— WHAT TO DO —
Copy the items from the line containing "Image resolution: width=840" through the line containing "Add more queue time with plus button", both of those lines included, leaving the pictures out of your answer.

— DATA PROVIDED —
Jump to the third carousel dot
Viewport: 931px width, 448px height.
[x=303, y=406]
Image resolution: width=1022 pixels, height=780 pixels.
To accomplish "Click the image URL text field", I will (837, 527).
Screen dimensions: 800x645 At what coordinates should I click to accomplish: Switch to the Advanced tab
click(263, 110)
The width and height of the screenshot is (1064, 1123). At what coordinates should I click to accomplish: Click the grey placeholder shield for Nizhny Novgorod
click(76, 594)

---

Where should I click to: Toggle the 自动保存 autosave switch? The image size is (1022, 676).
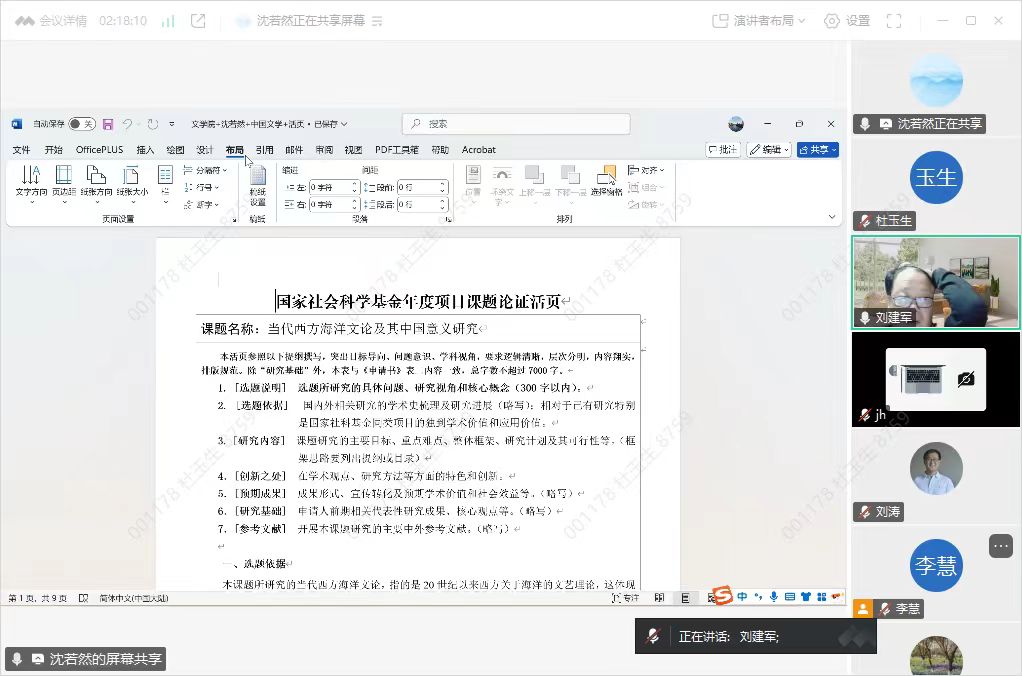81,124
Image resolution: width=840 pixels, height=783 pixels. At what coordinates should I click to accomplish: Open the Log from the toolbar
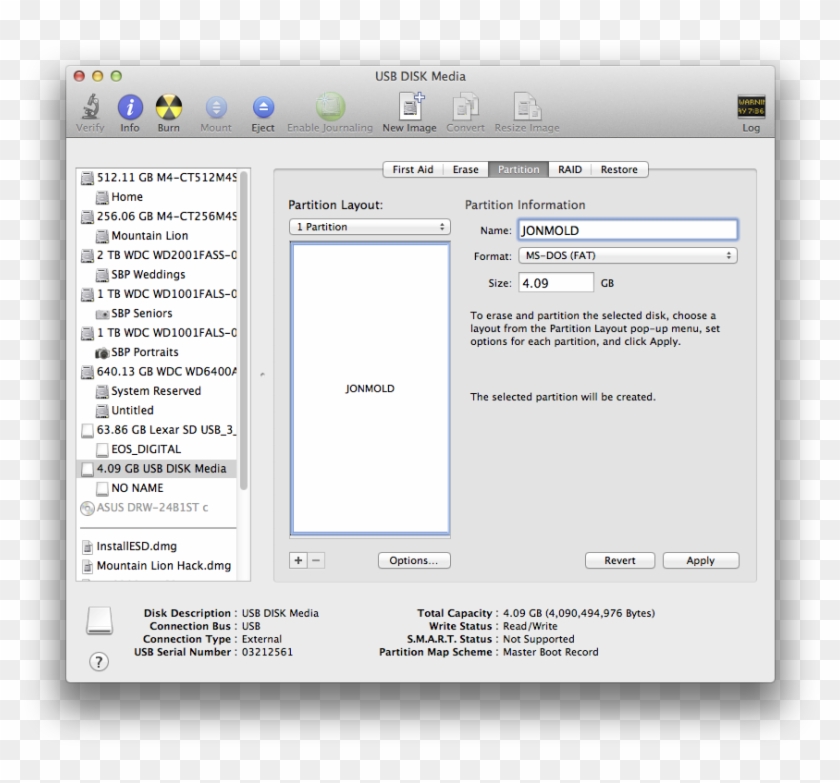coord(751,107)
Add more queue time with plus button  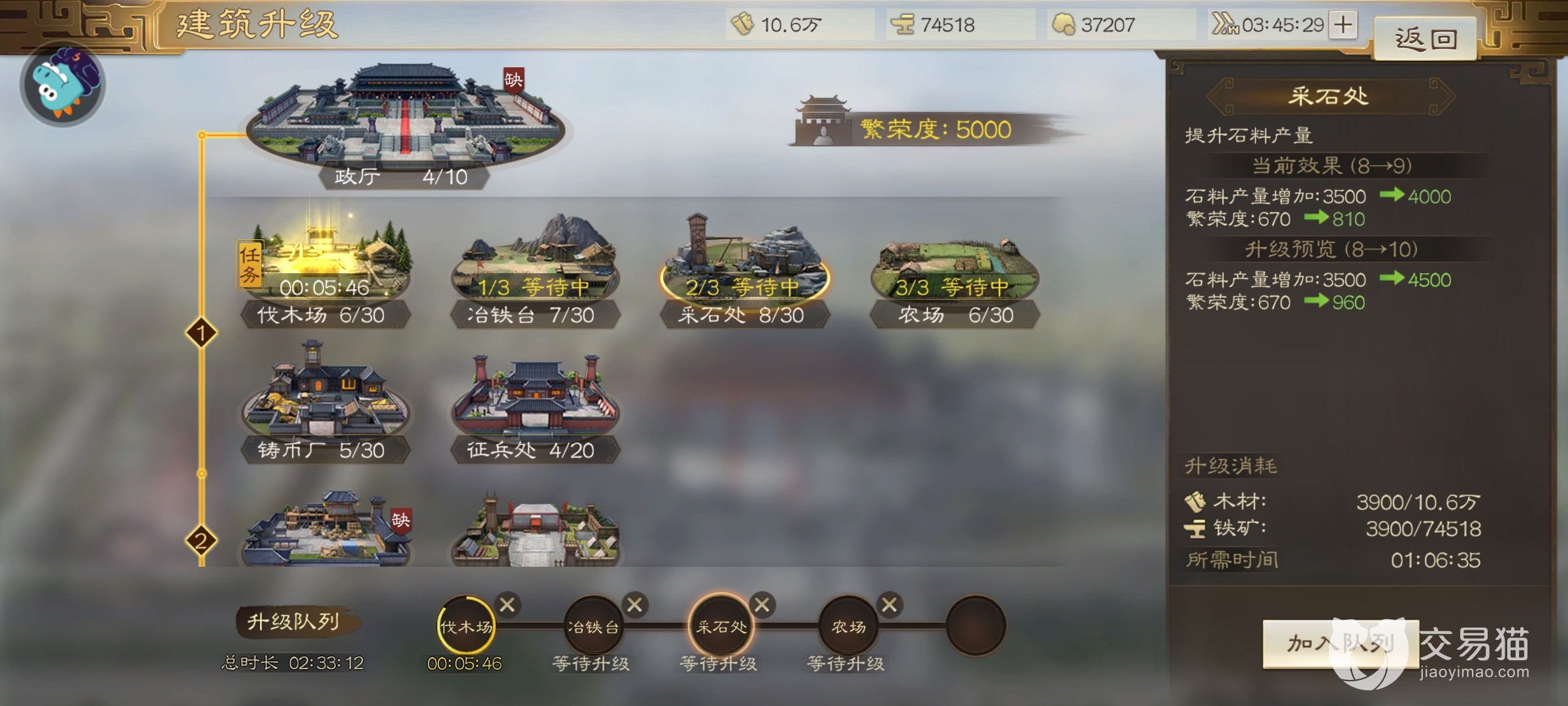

— TASK SOLUTION —
Image resolution: width=840 pixels, height=783 pixels. At what coordinates should I click to accomplish: Open the Log from the toolbar
coord(751,107)
Add more queue time with plus button  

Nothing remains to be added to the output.